* [DATA FOR REVIEW]
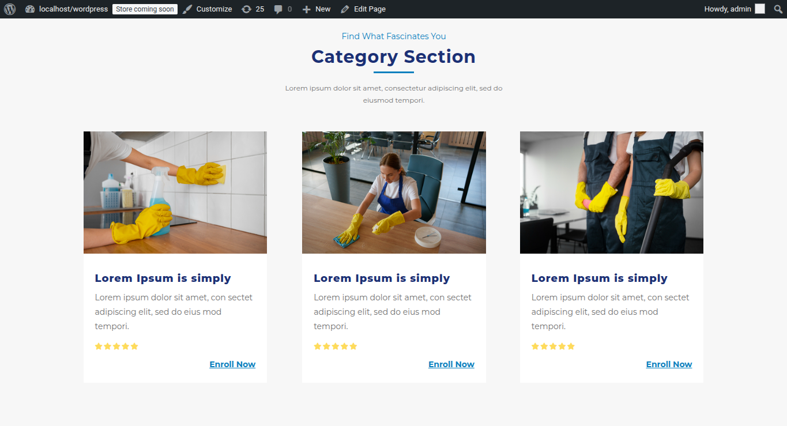
Task: Click Enroll Now in the first card
Action: point(232,364)
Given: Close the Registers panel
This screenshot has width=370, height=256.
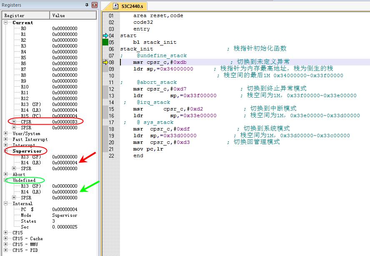Looking at the screenshot, I should pyautogui.click(x=94, y=5).
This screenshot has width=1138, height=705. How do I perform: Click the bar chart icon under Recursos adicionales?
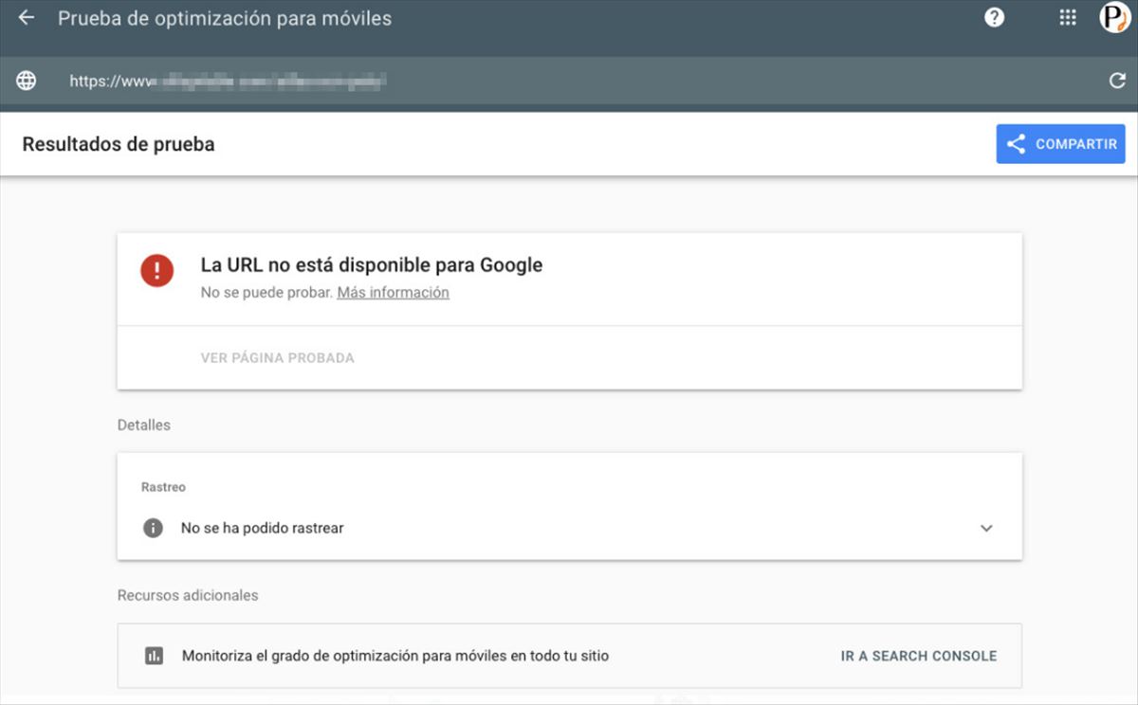(154, 655)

* [WORK ORDER] Copy exactly the lines running from the line with "Given: Close the Registers panel" to the final line of the listing, keeping both ends and dropping any picture.

* [SOLUTION FOR THIS PROBLEM]
Given: Close the Registers panel
This screenshot has width=370, height=256.
Looking at the screenshot, I should pyautogui.click(x=94, y=5).
This screenshot has width=1138, height=705. How do I perform: Click the bar chart icon under Recursos adicionales?
(154, 655)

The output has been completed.